Lawyers and consultants profess themselves to be somewhat mystified by the move, which carries echoes of a similar initiative last year.
“What I fail to understand is why investigation arm of income tax would question about a particular transaction?” said a legal expert handling one of the cases for an Indian company. “There could only be one explanation — either it is a scare tactic or the department suspects some wrongdoing in these transactions.” Tax officials believe the section confers on them the power to slap levies on the excess amount.
“Any consideration received by a company (startup) from a resident, against issue of shares, exceeds the fair market value of such shares, such excess consideration is taxable in the hands of the startup, as an income,” according to the Section 56 (2) (vii) (b). That is, the excess amount becomes income on companies’ books and is liable to be taxed at 30%.
LITIGATION CONCERNS
“After questioning startups, the income tax department is now invoking Section 56(2)(vii)(b) to question share premium received by unlisted companies,” said Amit Maheshwari, Partner, Ashok Maheshwary & Associates LLP.

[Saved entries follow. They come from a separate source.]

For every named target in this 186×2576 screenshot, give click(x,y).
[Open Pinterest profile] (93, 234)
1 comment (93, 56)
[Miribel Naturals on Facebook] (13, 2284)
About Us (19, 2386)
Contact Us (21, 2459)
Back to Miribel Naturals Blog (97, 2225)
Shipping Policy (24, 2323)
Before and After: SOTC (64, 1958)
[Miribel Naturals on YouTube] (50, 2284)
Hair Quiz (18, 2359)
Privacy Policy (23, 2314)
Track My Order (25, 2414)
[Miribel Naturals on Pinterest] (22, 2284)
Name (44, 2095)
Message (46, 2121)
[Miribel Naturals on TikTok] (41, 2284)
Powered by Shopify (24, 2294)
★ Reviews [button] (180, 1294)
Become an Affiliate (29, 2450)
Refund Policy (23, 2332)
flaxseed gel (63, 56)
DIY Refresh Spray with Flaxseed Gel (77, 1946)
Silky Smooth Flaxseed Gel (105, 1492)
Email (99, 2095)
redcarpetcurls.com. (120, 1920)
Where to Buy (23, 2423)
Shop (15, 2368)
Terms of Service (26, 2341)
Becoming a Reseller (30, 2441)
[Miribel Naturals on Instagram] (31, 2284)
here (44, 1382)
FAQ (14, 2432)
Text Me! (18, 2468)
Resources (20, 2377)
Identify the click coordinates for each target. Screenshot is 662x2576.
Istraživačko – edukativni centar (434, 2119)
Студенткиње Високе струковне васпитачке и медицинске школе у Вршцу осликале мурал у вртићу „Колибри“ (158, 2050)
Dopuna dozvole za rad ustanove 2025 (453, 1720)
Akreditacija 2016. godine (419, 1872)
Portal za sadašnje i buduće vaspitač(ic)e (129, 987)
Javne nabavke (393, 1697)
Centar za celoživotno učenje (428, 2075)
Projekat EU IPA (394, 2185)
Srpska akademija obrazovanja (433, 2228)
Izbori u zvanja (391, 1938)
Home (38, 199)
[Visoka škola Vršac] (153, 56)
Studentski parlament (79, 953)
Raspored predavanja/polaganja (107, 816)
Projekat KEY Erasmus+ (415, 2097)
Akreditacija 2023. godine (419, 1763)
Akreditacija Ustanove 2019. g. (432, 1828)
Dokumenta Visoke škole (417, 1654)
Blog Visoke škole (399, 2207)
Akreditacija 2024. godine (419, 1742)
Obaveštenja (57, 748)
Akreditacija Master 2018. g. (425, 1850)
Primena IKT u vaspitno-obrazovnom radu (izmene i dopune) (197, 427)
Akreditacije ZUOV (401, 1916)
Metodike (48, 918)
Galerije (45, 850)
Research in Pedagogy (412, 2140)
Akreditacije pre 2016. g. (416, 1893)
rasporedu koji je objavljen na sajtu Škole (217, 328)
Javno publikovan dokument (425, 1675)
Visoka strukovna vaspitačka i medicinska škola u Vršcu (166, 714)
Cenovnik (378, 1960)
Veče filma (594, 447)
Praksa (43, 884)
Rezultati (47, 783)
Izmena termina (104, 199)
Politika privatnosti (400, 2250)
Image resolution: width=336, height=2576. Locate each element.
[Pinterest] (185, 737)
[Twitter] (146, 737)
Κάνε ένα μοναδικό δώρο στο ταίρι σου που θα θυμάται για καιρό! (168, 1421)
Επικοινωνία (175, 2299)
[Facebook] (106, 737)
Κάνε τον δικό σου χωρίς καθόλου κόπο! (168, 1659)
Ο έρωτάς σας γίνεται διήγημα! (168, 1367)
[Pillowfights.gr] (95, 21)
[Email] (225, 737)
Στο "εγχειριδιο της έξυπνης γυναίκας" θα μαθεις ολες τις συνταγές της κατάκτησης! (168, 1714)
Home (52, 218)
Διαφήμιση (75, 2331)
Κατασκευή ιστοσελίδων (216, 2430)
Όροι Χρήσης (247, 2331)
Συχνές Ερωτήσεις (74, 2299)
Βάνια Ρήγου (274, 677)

“Valuation is very subjective and can be always questioned. Unlike ‘qualified’ startups, the rest of the universe of unlisted companies doesn’t enjoy immunity from the rigours of the section. If tax officers start questioning valuations of unlisted companies similar to what they did last year in the case of startups, it can lead to a significant increase in litigation.”
Experts said that there are differences in the nature of the transactions that have been questioned. In the case of an Indian company’s subsidiary, the promoter may have bought preference shares in the unit.
As for MNCs, the parent may have infused funds in the subsidiary. And when it comes to startups, the query may be on variation between rounds of funding.
“The revenue department wants to scrutinise whether these transactions were genuine,” said one of the persons cited above.
While the tax department has questioned multinationals, any litigation that ensues may however be weighted in the latter’s favour, experts said.
That’s mainly because foreign nationals are exempted from the law on scrutinising premiums paid on share issues.
In the case of startups, notices have been sent to those that have seen valuations being marked down in subsequent funding rounds.
This is not the first time revenue department has demanded tax on the grounds that the first round of investment was made at a premium. Earlier last year, the tax department slapped notices and demanded tax from several startups.
Some startups have moved the income tax tribunal against the notices while others have approached their advisers and sought legal recourse.
While the breakup of notices could not be ascertained, one of the persons in the know said that more than two-thirds of the total notices had been sent to subsidiaries of major Indian companies.